▸ Stated task
Rewrite every one of the records below, substituting "interface assistant" for "GUI agent" wherever it occurs and keeping everything else the same.

**** Data rows

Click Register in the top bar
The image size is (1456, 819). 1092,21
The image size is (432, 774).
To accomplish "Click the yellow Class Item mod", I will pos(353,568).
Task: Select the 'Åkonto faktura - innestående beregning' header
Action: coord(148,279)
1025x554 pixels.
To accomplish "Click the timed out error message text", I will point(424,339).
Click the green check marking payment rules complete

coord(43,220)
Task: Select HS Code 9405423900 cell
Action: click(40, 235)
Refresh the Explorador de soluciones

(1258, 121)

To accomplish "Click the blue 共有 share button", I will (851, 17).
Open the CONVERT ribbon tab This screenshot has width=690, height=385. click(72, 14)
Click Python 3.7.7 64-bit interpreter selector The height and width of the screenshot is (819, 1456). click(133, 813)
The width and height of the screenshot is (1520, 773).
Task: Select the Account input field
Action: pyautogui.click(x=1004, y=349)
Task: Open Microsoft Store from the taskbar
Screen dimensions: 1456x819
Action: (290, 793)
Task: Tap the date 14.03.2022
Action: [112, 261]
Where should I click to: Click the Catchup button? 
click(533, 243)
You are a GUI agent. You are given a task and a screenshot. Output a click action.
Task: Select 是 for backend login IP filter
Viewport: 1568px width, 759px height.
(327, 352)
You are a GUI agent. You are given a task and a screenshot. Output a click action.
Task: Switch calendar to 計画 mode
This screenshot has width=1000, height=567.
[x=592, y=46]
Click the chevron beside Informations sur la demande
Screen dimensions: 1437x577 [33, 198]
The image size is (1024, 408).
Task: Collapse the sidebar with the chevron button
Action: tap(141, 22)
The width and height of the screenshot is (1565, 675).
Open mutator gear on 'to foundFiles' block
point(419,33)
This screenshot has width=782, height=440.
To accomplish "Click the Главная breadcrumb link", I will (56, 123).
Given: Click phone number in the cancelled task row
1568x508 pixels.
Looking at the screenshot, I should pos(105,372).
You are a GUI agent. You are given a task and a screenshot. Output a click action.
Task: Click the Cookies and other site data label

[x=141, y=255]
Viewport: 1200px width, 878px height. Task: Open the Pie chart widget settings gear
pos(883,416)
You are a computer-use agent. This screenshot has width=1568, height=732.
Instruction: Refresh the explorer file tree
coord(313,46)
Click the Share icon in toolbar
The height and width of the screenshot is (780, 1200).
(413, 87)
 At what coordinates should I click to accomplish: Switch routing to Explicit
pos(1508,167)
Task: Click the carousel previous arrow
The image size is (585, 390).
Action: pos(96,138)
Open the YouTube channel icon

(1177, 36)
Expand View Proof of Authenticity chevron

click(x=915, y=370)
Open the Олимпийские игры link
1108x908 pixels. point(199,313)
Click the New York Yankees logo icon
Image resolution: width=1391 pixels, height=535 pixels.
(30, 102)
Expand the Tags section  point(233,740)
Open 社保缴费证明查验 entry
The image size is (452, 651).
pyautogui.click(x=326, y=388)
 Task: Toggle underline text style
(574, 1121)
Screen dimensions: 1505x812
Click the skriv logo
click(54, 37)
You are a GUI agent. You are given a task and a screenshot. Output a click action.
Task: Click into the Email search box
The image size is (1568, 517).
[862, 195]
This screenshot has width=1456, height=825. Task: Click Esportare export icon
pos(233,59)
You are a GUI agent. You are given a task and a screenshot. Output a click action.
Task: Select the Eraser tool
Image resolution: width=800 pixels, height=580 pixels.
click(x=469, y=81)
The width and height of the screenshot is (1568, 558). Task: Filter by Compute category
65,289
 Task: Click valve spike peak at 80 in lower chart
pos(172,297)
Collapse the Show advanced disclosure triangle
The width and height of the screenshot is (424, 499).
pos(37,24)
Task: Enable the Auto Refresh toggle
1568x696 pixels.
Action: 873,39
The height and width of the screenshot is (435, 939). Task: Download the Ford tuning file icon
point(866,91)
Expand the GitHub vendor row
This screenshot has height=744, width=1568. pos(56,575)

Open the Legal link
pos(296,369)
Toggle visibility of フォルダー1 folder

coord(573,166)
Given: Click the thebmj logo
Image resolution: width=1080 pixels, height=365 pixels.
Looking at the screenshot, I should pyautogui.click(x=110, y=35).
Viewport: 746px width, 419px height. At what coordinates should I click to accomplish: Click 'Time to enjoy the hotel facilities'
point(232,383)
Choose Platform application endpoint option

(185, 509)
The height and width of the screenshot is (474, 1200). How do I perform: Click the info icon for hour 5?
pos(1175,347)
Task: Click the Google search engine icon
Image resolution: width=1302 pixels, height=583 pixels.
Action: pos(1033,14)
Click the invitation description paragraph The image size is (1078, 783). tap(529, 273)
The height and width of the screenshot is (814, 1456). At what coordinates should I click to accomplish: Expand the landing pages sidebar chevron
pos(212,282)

********

▸ Exercise result
Click Register in the top bar
The image size is (1456, 819). 1092,21
The image size is (432, 774).
To accomplish "Click the yellow Class Item mod", I will pos(353,568).
Task: Select the 'Åkonto faktura - innestående beregning' header
Action: coord(148,279)
1025x554 pixels.
To accomplish "Click the timed out error message text", I will point(424,339).
Click the green check marking payment rules complete

coord(43,220)
Task: Select HS Code 9405423900 cell
Action: click(40, 235)
Refresh the Explorador de soluciones

(1258, 121)

To accomplish "Click the blue 共有 share button", I will (851, 17).
Open the CONVERT ribbon tab This screenshot has width=690, height=385. click(72, 14)
Click Python 3.7.7 64-bit interpreter selector The height and width of the screenshot is (819, 1456). click(133, 813)
The width and height of the screenshot is (1520, 773).
Task: Select the Account input field
Action: pyautogui.click(x=1004, y=349)
Task: Open Microsoft Store from the taskbar
Screen dimensions: 1456x819
Action: (290, 793)
Task: Tap the date 14.03.2022
Action: [112, 261]
Where should I click to: Click the Catchup button? 
click(533, 243)
You are a interface assistant. You are given a task and a screenshot. Output a click action.
Task: Select 是 for backend login IP filter
Viewport: 1568px width, 759px height.
(327, 352)
You are a interface assistant. You are given a task and a screenshot. Output a click action.
Task: Switch calendar to 計画 mode
This screenshot has width=1000, height=567.
[x=592, y=46]
Click the chevron beside Informations sur la demande
Screen dimensions: 1437x577 [33, 198]
The image size is (1024, 408).
Task: Collapse the sidebar with the chevron button
Action: tap(141, 22)
The width and height of the screenshot is (1565, 675).
Open mutator gear on 'to foundFiles' block
point(419,33)
This screenshot has width=782, height=440.
To accomplish "Click the Главная breadcrumb link", I will (56, 123).
Given: Click phone number in the cancelled task row
1568x508 pixels.
Looking at the screenshot, I should pos(105,372).
You are a interface assistant. You are given a task and a screenshot. Output a click action.
Task: Click the Cookies and other site data label

[x=141, y=255]
Viewport: 1200px width, 878px height. Task: Open the Pie chart widget settings gear
pos(883,416)
You are a computer-use agent. This screenshot has width=1568, height=732.
Instruction: Refresh the explorer file tree
coord(313,46)
Click the Share icon in toolbar
The height and width of the screenshot is (780, 1200).
(413, 87)
 At what coordinates should I click to accomplish: Switch routing to Explicit
pos(1508,167)
Task: Click the carousel previous arrow
The image size is (585, 390).
Action: pos(96,138)
Open the YouTube channel icon

(1177, 36)
Expand View Proof of Authenticity chevron

click(x=915, y=370)
Open the Олимпийские игры link
1108x908 pixels. point(199,313)
Click the New York Yankees logo icon
Image resolution: width=1391 pixels, height=535 pixels.
(30, 102)
Expand the Tags section  point(233,740)
Open 社保缴费证明查验 entry
The image size is (452, 651).
pyautogui.click(x=326, y=388)
 Task: Toggle underline text style
(574, 1121)
Screen dimensions: 1505x812
Click the skriv logo
click(54, 37)
You are a interface assistant. You are given a task and a screenshot. Output a click action.
Task: Click into the Email search box
The image size is (1568, 517).
[862, 195]
This screenshot has width=1456, height=825. Task: Click Esportare export icon
pos(233,59)
You are a interface assistant. You are given a task and a screenshot. Output a click action.
Task: Select the Eraser tool
Image resolution: width=800 pixels, height=580 pixels.
click(x=469, y=81)
The width and height of the screenshot is (1568, 558). Task: Filter by Compute category
65,289
 Task: Click valve spike peak at 80 in lower chart
pos(172,297)
Collapse the Show advanced disclosure triangle
The width and height of the screenshot is (424, 499).
pos(37,24)
Task: Enable the Auto Refresh toggle
1568x696 pixels.
Action: 873,39
The height and width of the screenshot is (435, 939). Task: Download the Ford tuning file icon
point(866,91)
Expand the GitHub vendor row
This screenshot has height=744, width=1568. pos(56,575)

Open the Legal link
pos(296,369)
Toggle visibility of フォルダー1 folder

coord(573,166)
Given: Click the thebmj logo
Image resolution: width=1080 pixels, height=365 pixels.
Looking at the screenshot, I should pyautogui.click(x=110, y=35).
Viewport: 746px width, 419px height. At what coordinates should I click to accomplish: Click 'Time to enjoy the hotel facilities'
point(232,383)
Choose Platform application endpoint option

(185, 509)
The height and width of the screenshot is (474, 1200). How do I perform: Click the info icon for hour 5?
pos(1175,347)
Task: Click the Google search engine icon
Image resolution: width=1302 pixels, height=583 pixels.
Action: pos(1033,14)
Click the invitation description paragraph The image size is (1078, 783). tap(529, 273)
The height and width of the screenshot is (814, 1456). At what coordinates should I click to accomplish: Expand the landing pages sidebar chevron
pos(212,282)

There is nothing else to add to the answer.